An apology for classical longings

  

So here's a contradiction : a city flâneur with a self-avowed soft spot for chaotic neighbourhoods, one who's drawn to streets torn between decay and transformation - in short a seedy city flâneur, who nevertheless nurtures a nostalgia for classical restraint.
True, neo-classical buildings almost never are the hallmark of bustling city-life. And was a century of classicism-bashing not a good thing to get rid of rigid academism in the arts & to allow finally for life-as-it-is?
Surely, but oh - what could be more beneficial for an aimlessly boiling mind than disciplined concentration on kindred, musical forms? And don't classical rhythms & patterns always seem to have that purifying, focusing effect?
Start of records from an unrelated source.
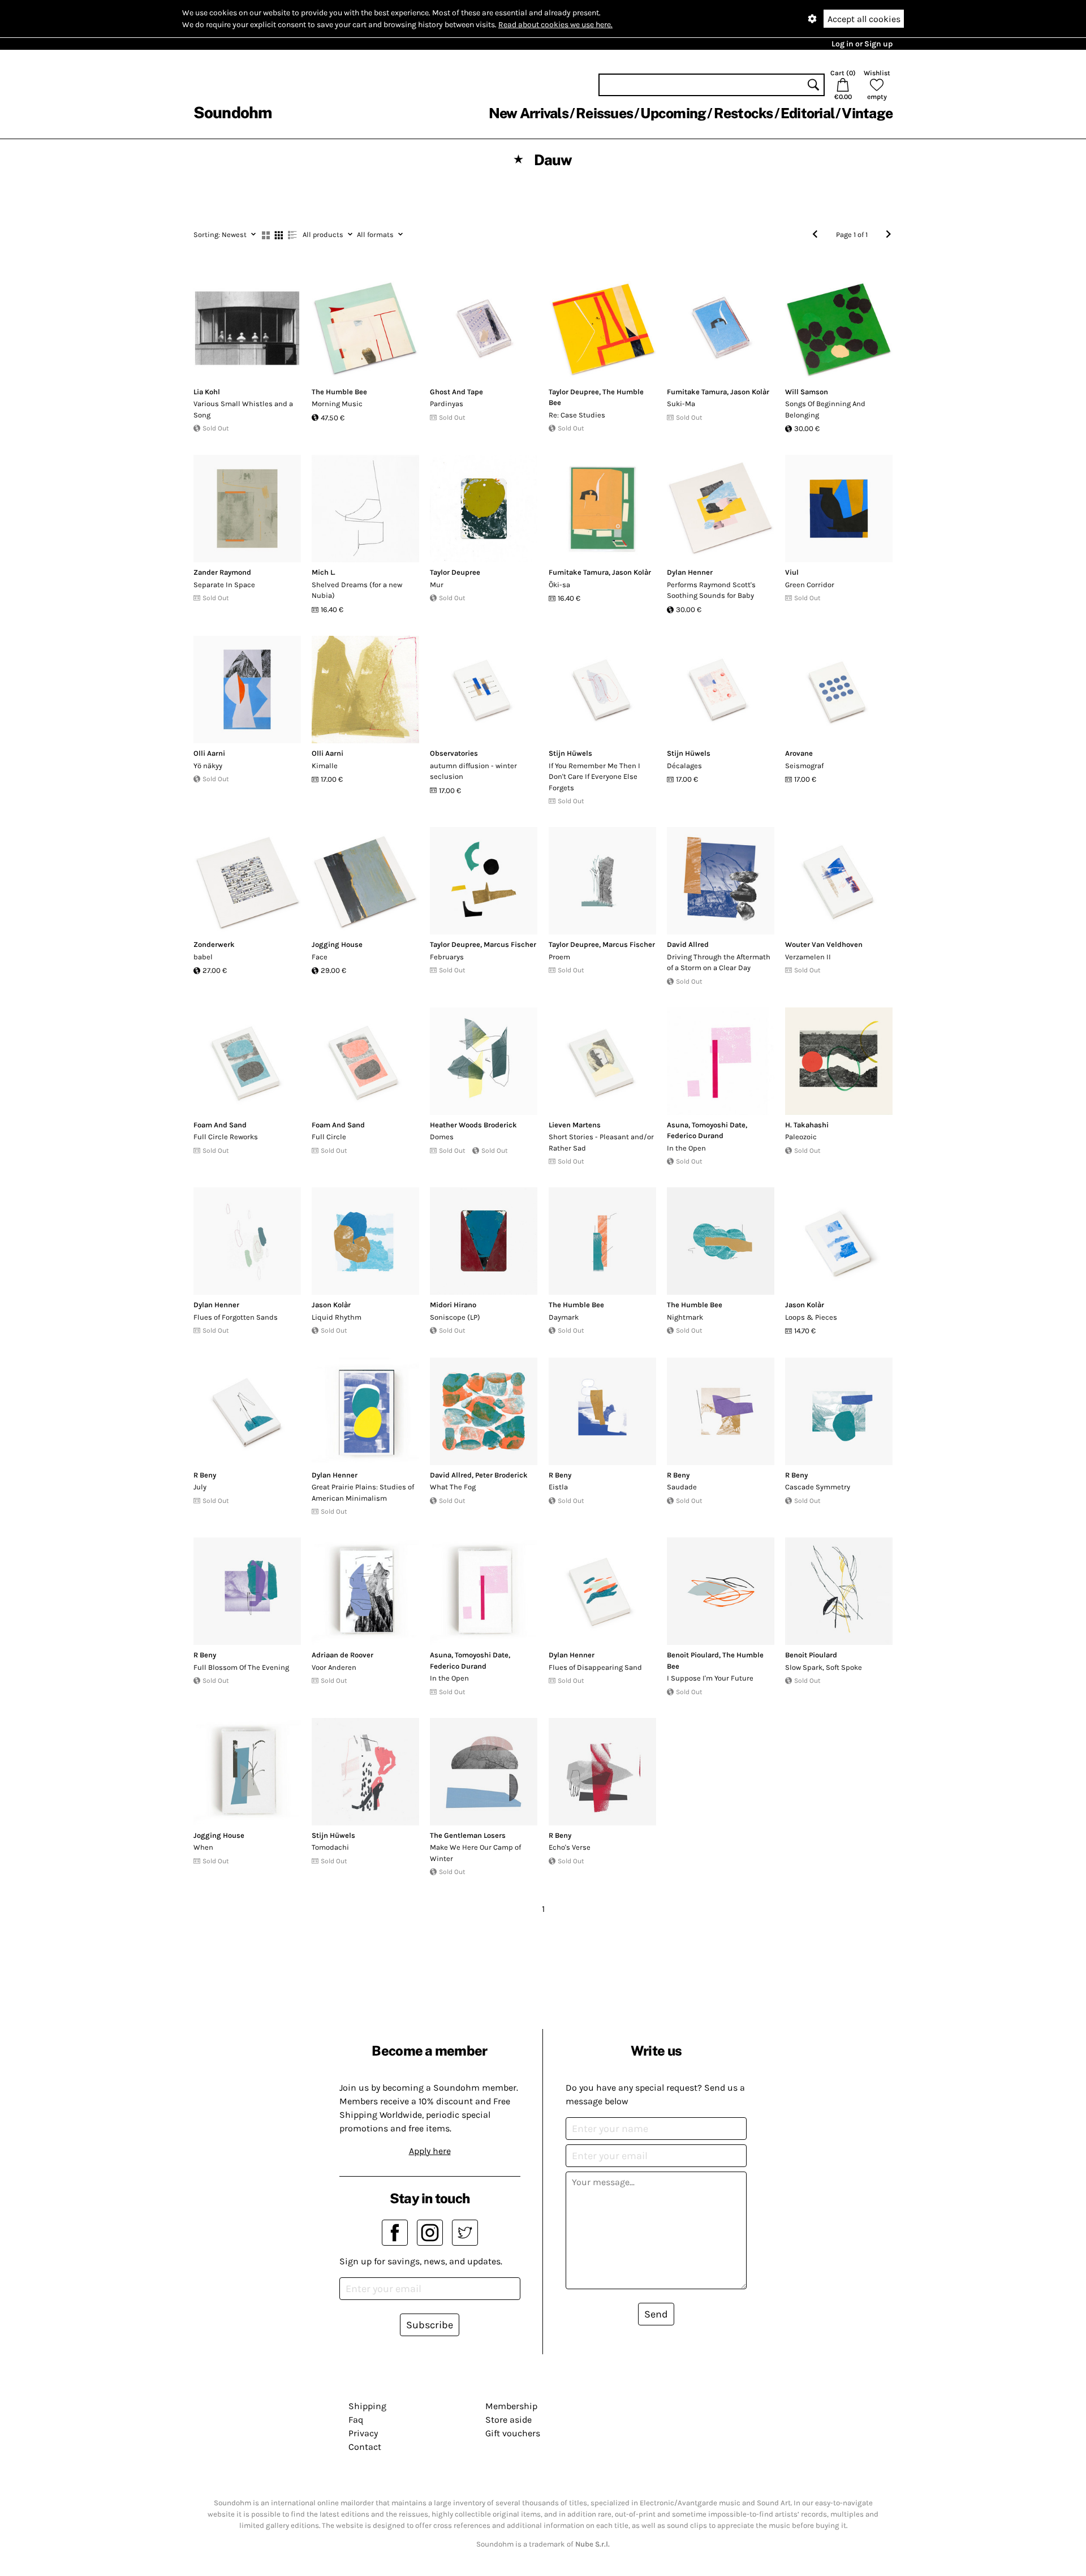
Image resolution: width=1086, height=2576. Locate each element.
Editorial (807, 113)
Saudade (682, 1487)
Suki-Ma (681, 403)
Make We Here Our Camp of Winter (475, 1853)
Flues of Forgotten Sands (235, 1317)
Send (656, 2314)
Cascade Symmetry (817, 1487)
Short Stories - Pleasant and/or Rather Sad (601, 1142)
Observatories (454, 753)
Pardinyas (446, 403)
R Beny (204, 1475)
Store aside (508, 2419)
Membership (511, 2406)
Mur (436, 584)
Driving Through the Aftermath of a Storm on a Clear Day (718, 962)
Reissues (604, 113)
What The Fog (453, 1487)
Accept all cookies (864, 19)
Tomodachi (330, 1847)
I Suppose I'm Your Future (710, 1678)
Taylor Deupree (574, 391)
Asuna (677, 1125)
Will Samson (806, 391)
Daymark (564, 1317)
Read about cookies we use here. (555, 24)
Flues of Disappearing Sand (595, 1667)
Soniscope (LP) (455, 1317)
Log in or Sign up (862, 44)
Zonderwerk (214, 944)
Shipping (367, 2406)
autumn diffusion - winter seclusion (473, 771)
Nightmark (685, 1317)
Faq (355, 2419)
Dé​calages (684, 765)
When (203, 1847)
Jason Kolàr (749, 391)
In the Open (686, 1148)
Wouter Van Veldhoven (824, 944)
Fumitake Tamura (697, 391)
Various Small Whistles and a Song (243, 409)
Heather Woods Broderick (473, 1125)
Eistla (558, 1487)
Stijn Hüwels (570, 753)
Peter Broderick (501, 1475)
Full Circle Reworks (225, 1136)
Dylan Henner (690, 572)
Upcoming (673, 113)
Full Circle (329, 1136)
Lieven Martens (575, 1125)
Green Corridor (809, 584)
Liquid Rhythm (336, 1317)
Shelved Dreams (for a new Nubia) (357, 590)
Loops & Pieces (811, 1317)
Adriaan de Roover (342, 1655)
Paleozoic (801, 1136)
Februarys (447, 957)
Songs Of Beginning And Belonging (825, 409)
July (199, 1487)
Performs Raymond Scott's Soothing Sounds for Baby (711, 590)
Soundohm (232, 112)
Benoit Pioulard (693, 1655)
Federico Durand (695, 1135)
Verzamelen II (808, 957)
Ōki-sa (559, 584)
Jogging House (337, 944)
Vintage (867, 113)
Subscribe (429, 2325)
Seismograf (804, 765)
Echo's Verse (570, 1847)
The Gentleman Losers (468, 1835)
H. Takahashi (807, 1125)
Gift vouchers (512, 2433)
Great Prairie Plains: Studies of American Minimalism (363, 1492)
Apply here (430, 2151)
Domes (442, 1136)
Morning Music (337, 403)
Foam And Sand (220, 1125)
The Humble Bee (339, 391)
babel (203, 957)
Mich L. (323, 572)
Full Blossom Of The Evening (241, 1667)
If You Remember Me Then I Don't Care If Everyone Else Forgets (594, 776)
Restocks (743, 113)
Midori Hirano (453, 1304)
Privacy (363, 2433)
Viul (792, 572)
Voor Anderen (334, 1667)
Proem (559, 957)
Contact (364, 2446)
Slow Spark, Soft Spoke (823, 1667)
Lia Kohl (206, 391)
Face (319, 957)
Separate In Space (224, 584)
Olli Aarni (209, 753)
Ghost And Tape (456, 391)
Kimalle (325, 765)
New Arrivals (528, 113)
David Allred (688, 944)
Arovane (799, 753)
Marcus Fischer (510, 944)
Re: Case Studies (577, 415)
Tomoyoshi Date (718, 1125)
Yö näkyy (207, 765)
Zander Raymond (222, 572)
I do wonder what it is with them that lays the mind to lucid rest ….

When I hadn't yet substituted the walk-back-home-from-work for an adrenaline-charged bicycle-ride, I often tried to cleanse my mind by looking very intently at the neo-classical facades along the way.
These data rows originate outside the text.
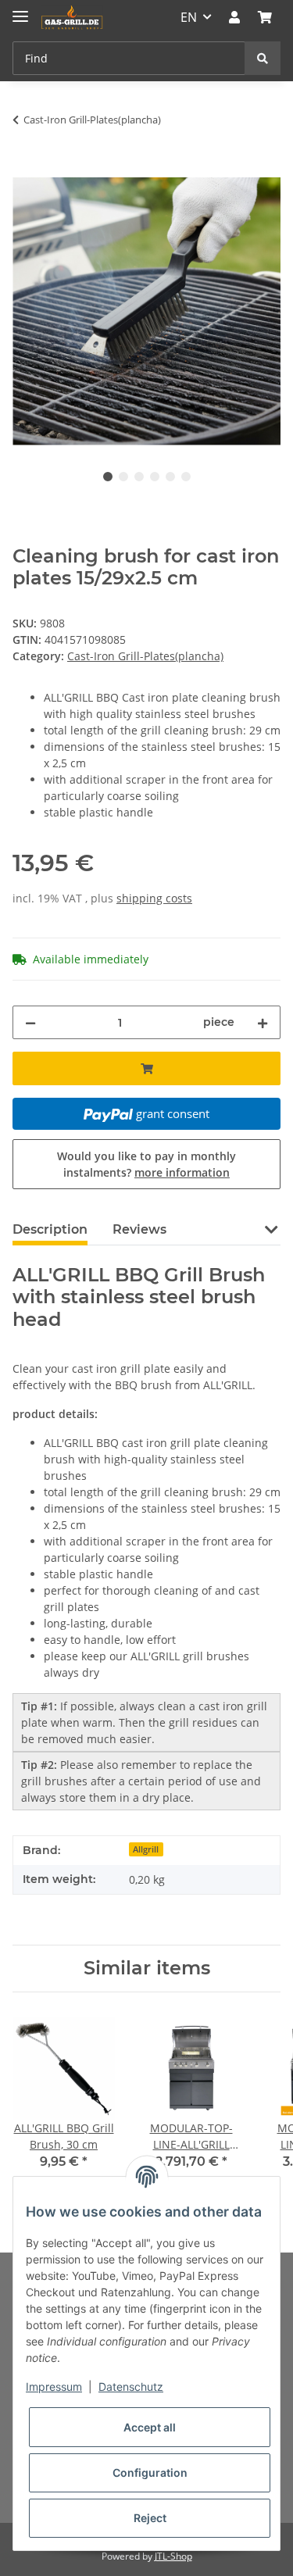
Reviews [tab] (139, 1229)
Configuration (150, 2472)
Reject (150, 2517)
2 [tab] (123, 476)
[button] (234, 17)
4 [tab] (154, 476)
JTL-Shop (173, 2556)
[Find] (262, 58)
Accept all (149, 2427)
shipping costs (154, 898)
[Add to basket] (25, 168)
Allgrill (146, 1849)
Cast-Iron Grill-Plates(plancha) (145, 655)
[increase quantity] (262, 1022)
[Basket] (264, 17)
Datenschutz (130, 2386)
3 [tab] (139, 476)
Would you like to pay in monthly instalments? (146, 1164)
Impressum (54, 2386)
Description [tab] (50, 1229)
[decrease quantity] (30, 1022)
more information (182, 1172)
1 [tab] (108, 476)
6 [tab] (186, 476)
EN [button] (188, 17)
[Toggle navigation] (20, 10)
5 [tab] (170, 476)
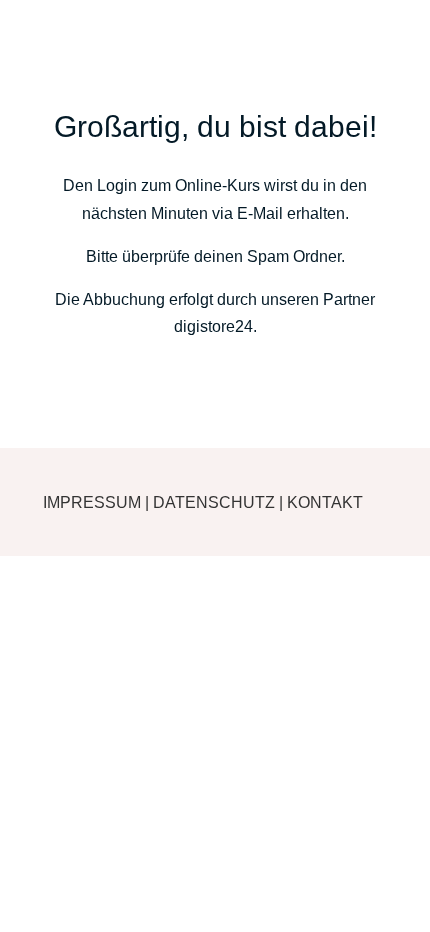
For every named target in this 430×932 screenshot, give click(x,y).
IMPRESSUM (92, 502)
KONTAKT (325, 502)
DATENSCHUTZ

Taking in their apparent regularity first, then overcoming boredom by noticing those subtle variations, those astute dissonances that relief the repetitive symmetries. ("Le bonheur naît de ces variations, source de toute musique").
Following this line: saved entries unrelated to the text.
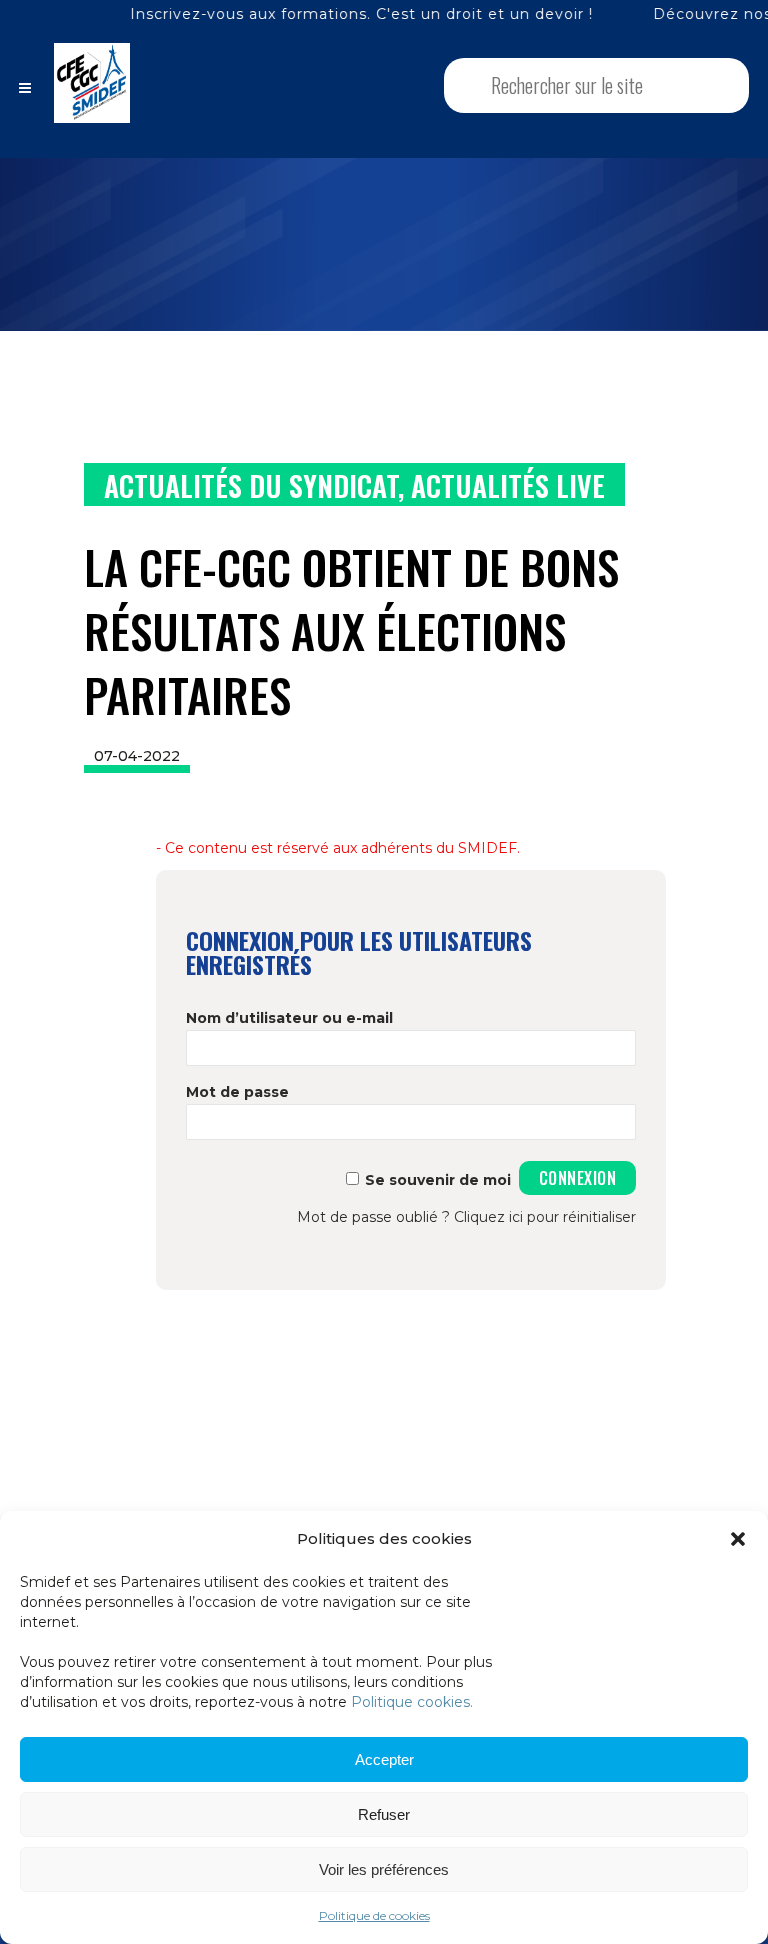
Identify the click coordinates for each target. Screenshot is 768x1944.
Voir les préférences (384, 1869)
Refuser (384, 1814)
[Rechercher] (707, 85)
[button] (738, 1539)
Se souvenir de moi (438, 1180)
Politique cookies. (412, 1702)
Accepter (384, 1759)
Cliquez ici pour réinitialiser (545, 1217)
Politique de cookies (374, 1915)
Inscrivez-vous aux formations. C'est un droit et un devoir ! (310, 14)
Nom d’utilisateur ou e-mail (289, 1018)
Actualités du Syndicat (251, 485)
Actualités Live (508, 485)
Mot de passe (237, 1092)
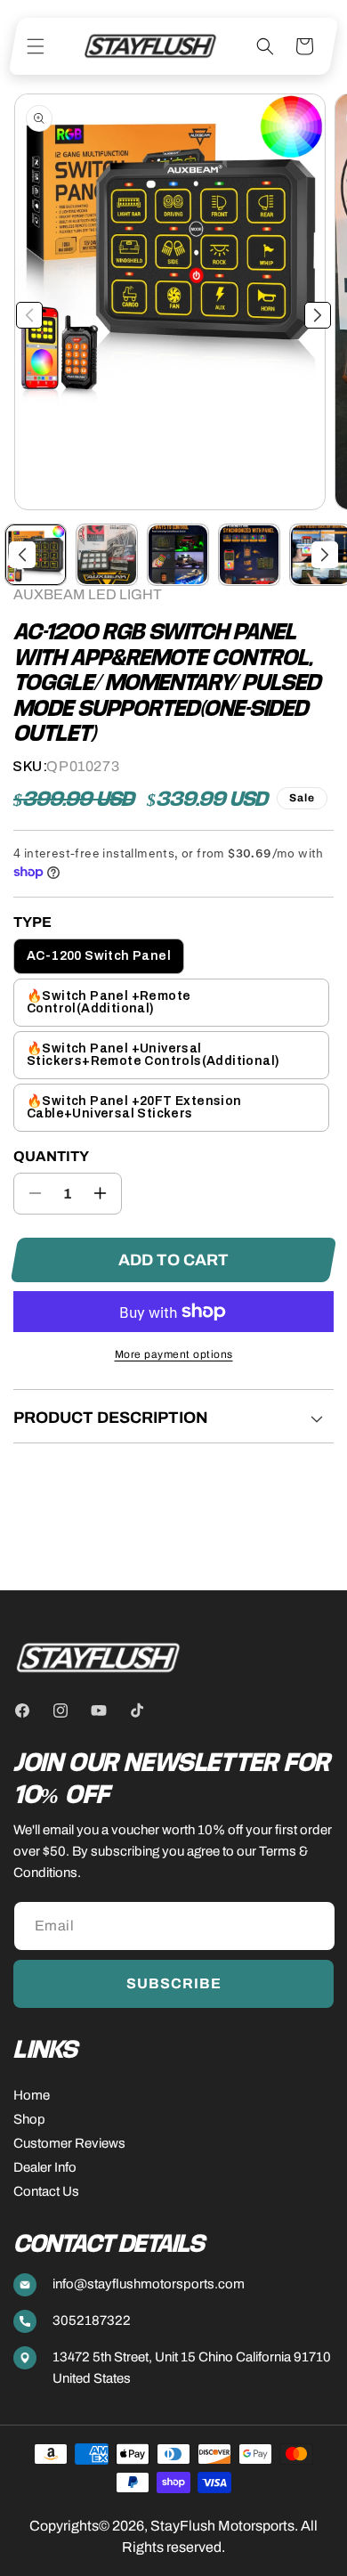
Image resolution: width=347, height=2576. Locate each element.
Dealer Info (45, 2167)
Kneading geometrical forms into flowing patterns that match the organic mind's need for living rhythms - acknowledging the eye's need to play without renouncing geometry's dignity : (neo-)classical aesthetics know all about that re-assuring happiness.
I don't think of neo-classicism as mere academism or unimaginative plagiarism - its anachronistic sensibility is inspired by a nostalgia for classical perfection that is perhaps more permanent than the heroic illusion of the true high classical periods.
The bland regularity and shallow decorations of many contemporary (or temporary?) office-buildings couldn't ever command anything more than peremptory attention, they couldn't ever produce such relief & clarity in the onlooker's mind.
The eye just bounces off them, frustrated or even pained by such disregard for its needs.

So I like to feed on a classical sense of proportion wherever I can find it, in music, poetry and architecture. And so I suffer gladly even the most overbearing, resplendent buildings of the 19th century.
And yet all the while my first loyalty as an observer and flâneur lies with those many rambling streets vulnerable to the vagaries of a neighbourhood's history, savouring their sense of organic disorder. But what could be nicer than discovering in the midst of turmoil and decay some graceful formal pattern, some traces of geometry's dignity?